Features

Report: Working poor far from self sufficiency

The Associated Press
Tuesday November 21, 2000

SACRAMENTO — The income of a single parent earning minimum wage falls far short of what’s needed to be self-sufficient in California, according to a report released Monday. 

Even those with jobs well above minimum wage are struggling to provide for their families, said researchers with Californians for Family Economic Self-Sufficiency.  

The report sets a “self-sufficiency standard” for each county, showing the minimum hourly wage needed to pay for the cost of living in California. 

“What the standard tells us is that lower wage jobs – even though well above the minimum wage or the official poverty level – simply do not provide enough for a family’s needs, even at a minimally adequate level,” said Diana Pearce, the report’s author. 

The self-sufficiency report recommends two strategies to close the gap between income levels and what’s needed to make ends meet – raise wages and increase state aid for necessities such as child care and housing. 

The report looked county-by-county at the costs most families have to bear – health care, housing, transportation and child care costs, said Pearce. 

For example, a single parent with two children in Sacramento needs to make about $34,000 a year to make ends meet.  

That’s more than twice the federal poverty level of $14,000 a year for a family of three. 

As expected, the highest hourly wage needed to support a family is in the Silicon Valley.  

A single parent with two children in Santa Clara County needs to earn $25.55 an hour, Pearce estimated. 

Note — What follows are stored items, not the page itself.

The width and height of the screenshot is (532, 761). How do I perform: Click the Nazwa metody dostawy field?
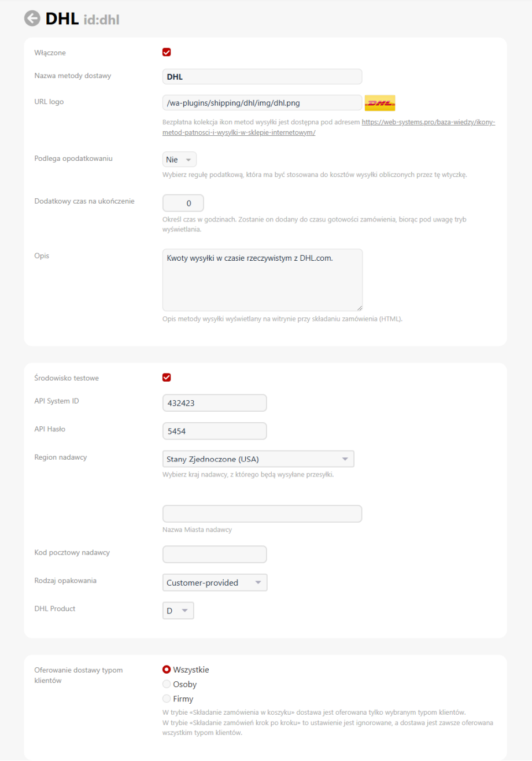pos(262,76)
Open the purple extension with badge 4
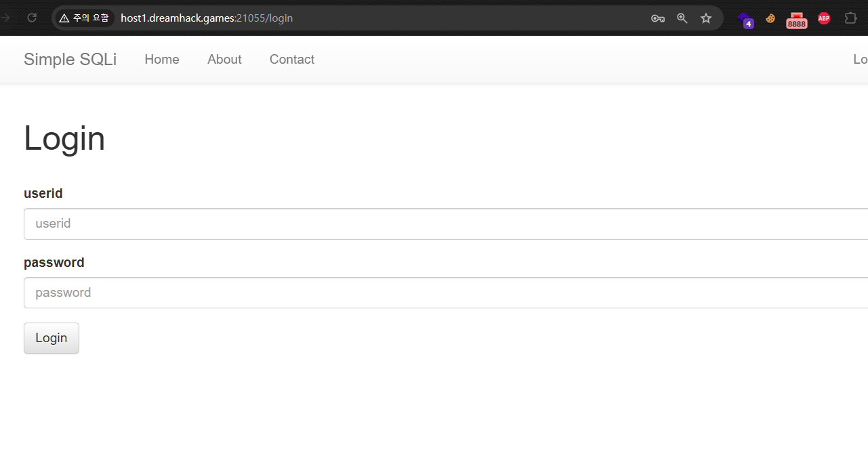 [x=745, y=19]
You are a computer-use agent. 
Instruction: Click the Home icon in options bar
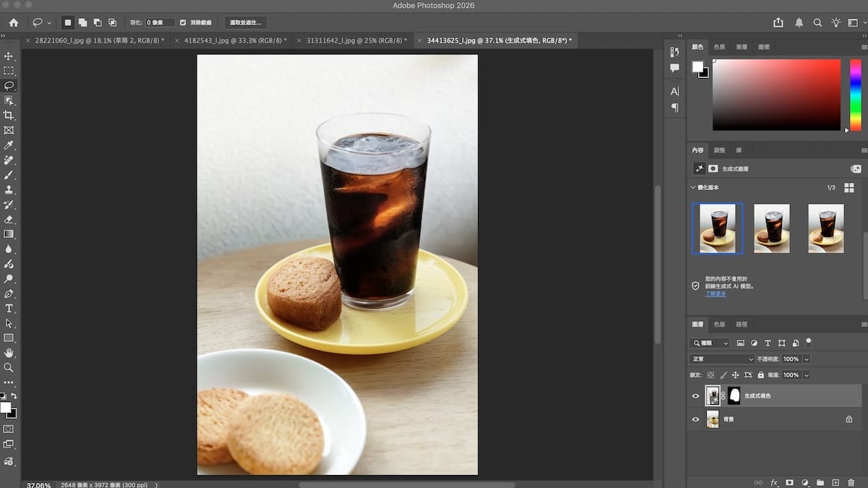(13, 22)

Part of the problem is that lawmakers use the federal poverty guidelines when setting policy – a guide that was established in the 1960s and isn’t based on modern costs or situations, such as the increase in single-parent families, researchers said. 

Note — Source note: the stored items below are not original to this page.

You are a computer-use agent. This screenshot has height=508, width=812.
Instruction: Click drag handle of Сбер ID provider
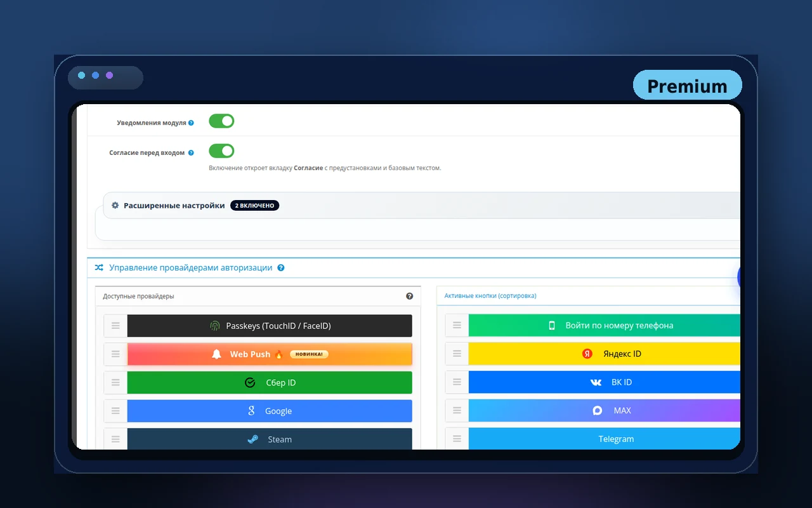pos(115,383)
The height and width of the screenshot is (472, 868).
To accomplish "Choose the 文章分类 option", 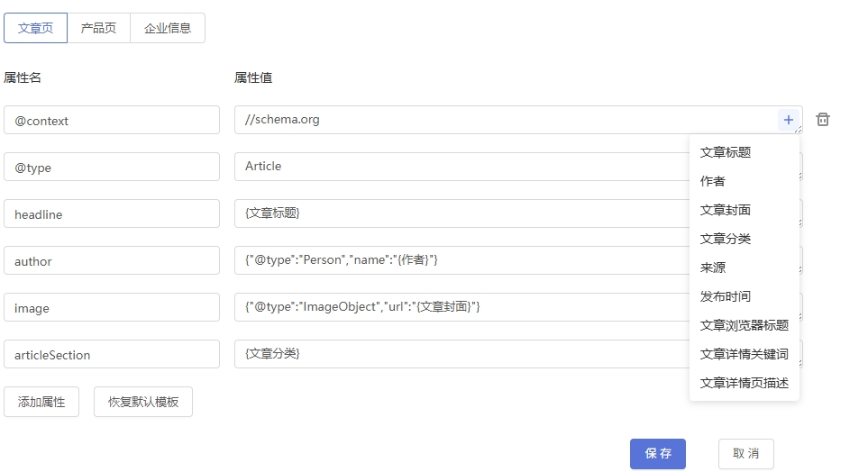I will coord(726,239).
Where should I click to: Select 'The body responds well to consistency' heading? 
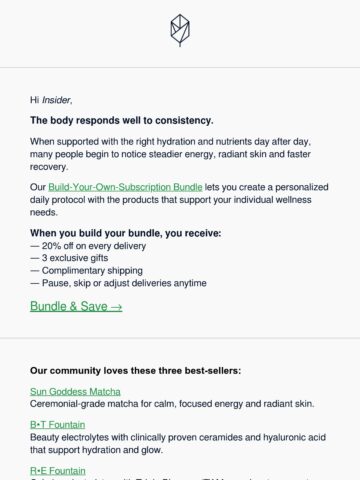[122, 120]
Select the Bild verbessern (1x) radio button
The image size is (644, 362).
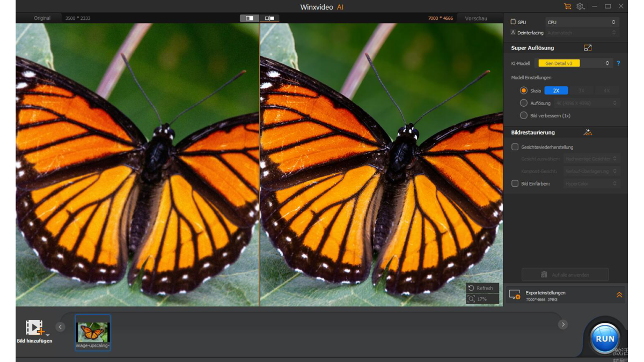(x=523, y=115)
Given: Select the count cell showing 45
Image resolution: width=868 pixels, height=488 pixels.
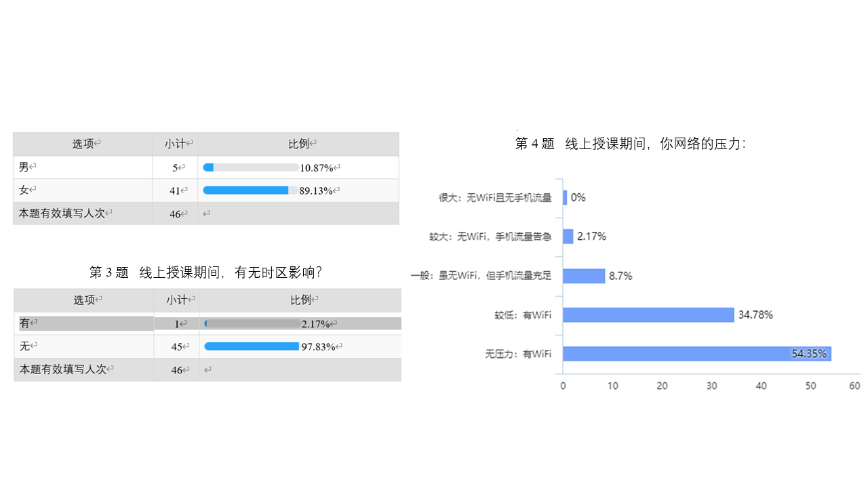Looking at the screenshot, I should coord(176,346).
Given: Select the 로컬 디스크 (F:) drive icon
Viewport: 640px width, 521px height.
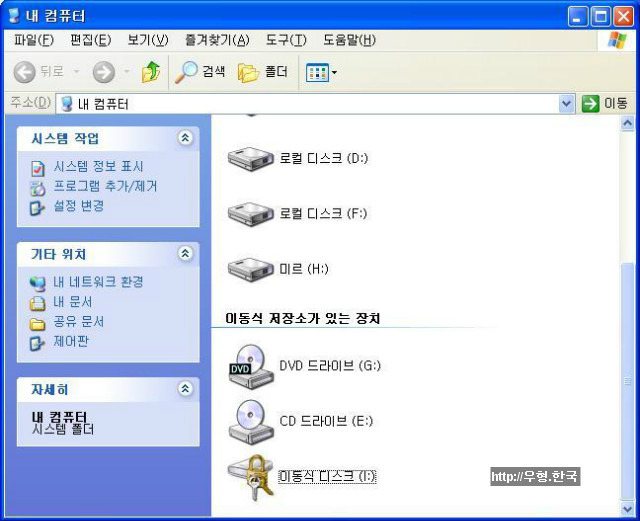Looking at the screenshot, I should coord(251,214).
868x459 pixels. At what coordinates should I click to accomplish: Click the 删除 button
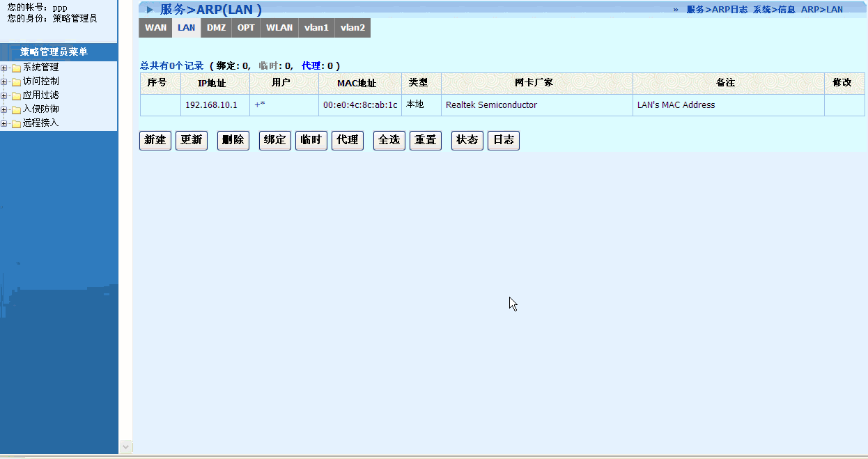point(233,140)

And too often, welfare case workers encourage aid recipients to take the first job offered to them, rather than complete their education or get training that will allow them to get higher paying jobs, said Pearce. 

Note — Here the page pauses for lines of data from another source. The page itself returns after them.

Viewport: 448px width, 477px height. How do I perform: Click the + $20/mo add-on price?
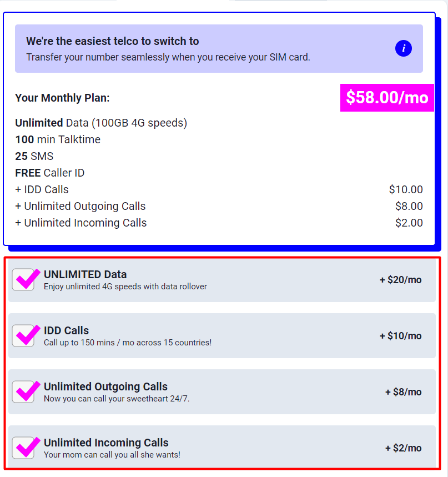click(x=400, y=280)
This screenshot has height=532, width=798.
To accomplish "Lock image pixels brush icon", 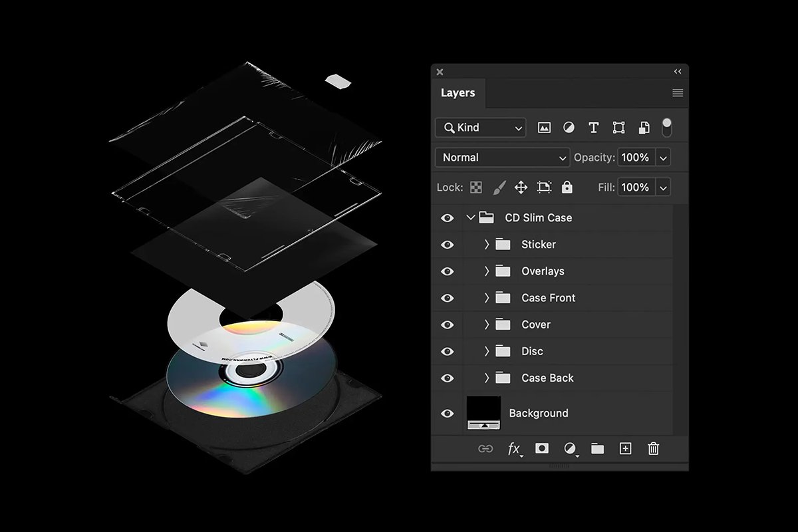I will coord(498,188).
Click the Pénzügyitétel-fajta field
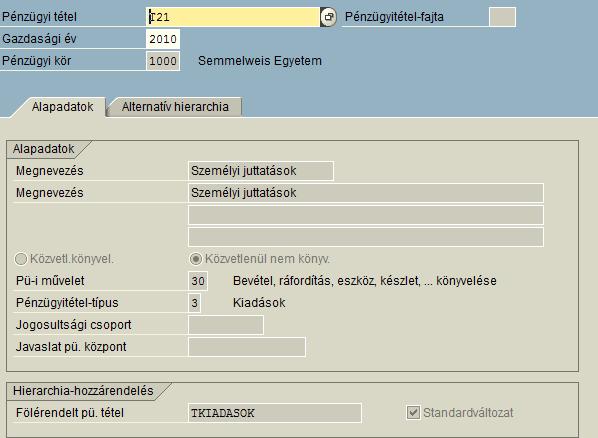 pos(502,17)
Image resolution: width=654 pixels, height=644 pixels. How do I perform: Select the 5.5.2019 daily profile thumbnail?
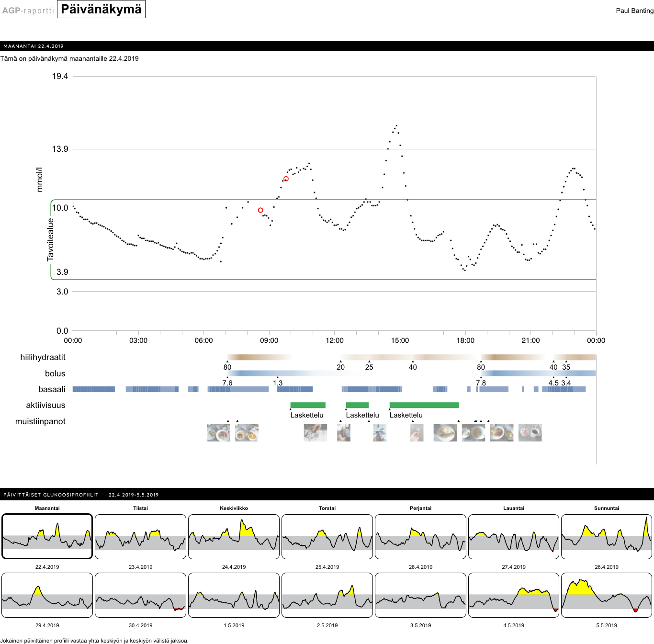click(x=606, y=595)
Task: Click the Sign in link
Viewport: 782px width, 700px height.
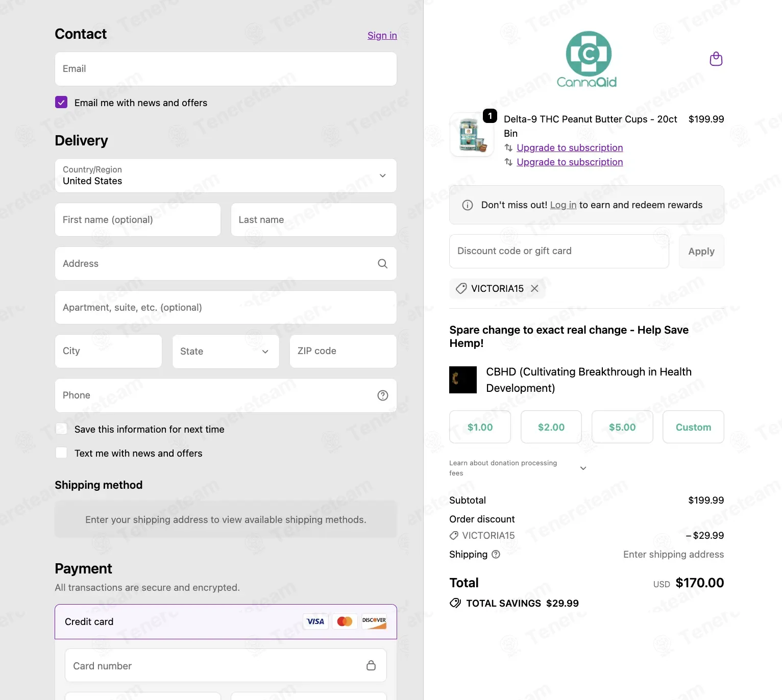Action: pos(382,35)
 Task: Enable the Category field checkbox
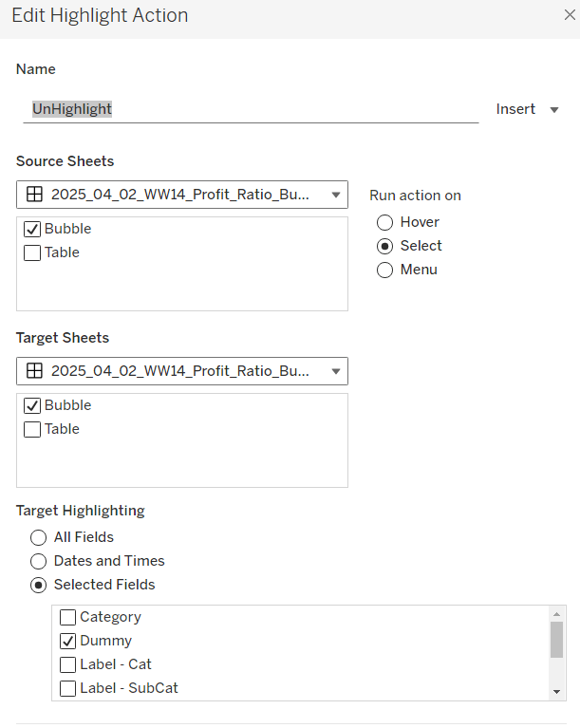(x=68, y=617)
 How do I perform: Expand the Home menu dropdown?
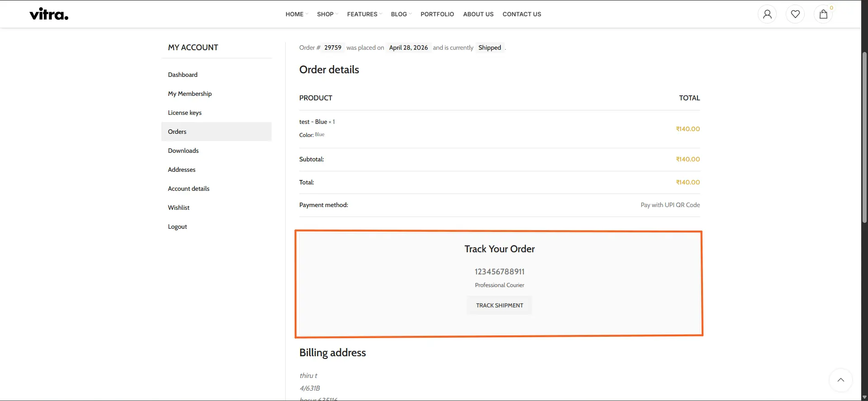[x=297, y=14]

That’s not news to Domaniquie Toney from Los Angeles, or Leilani Luia of Oakland, two single mothers who spoke at the news conference announcing the report’s release. 

On welfare since she was 15 years old, Toney, a 24-year-old mother of four, said she is now trying to finish high school so she can get a job that pays more than her current position as an office clerk. 

But case workers are pressuring her to take any job, regardless of the salary, instead of going to school, she said. 

“I really think they need to stress education, but they put it on the back burner,” she said. 

Luia, 32, said education is helping her close the gap between living on welfare and working full-time in a job that supports her family by herself.  

Luia, the mother of two, is attending college and plans to become a social worker. 

“Women who have not gotten higher education, but have gone through the programs in the county, have ended up in low-wage jobs that do not allow mobility.  

“They end up staying in poverty and staying in jobs like housekeeping, low-end clerical work like filing and phone operator, and even fast food,” she said. 

The study’s authors say lawmakers and Gov. Gray Davis should use the self-sufficiency standard as a guideline to expand programs that help the working poor in California. 

They suggest additional state aid for child care, health care and tax relief – especially for those going from welfare to the job market. 

“A single dollar of support often multiplies itself in benefits to a family,” Pearce said.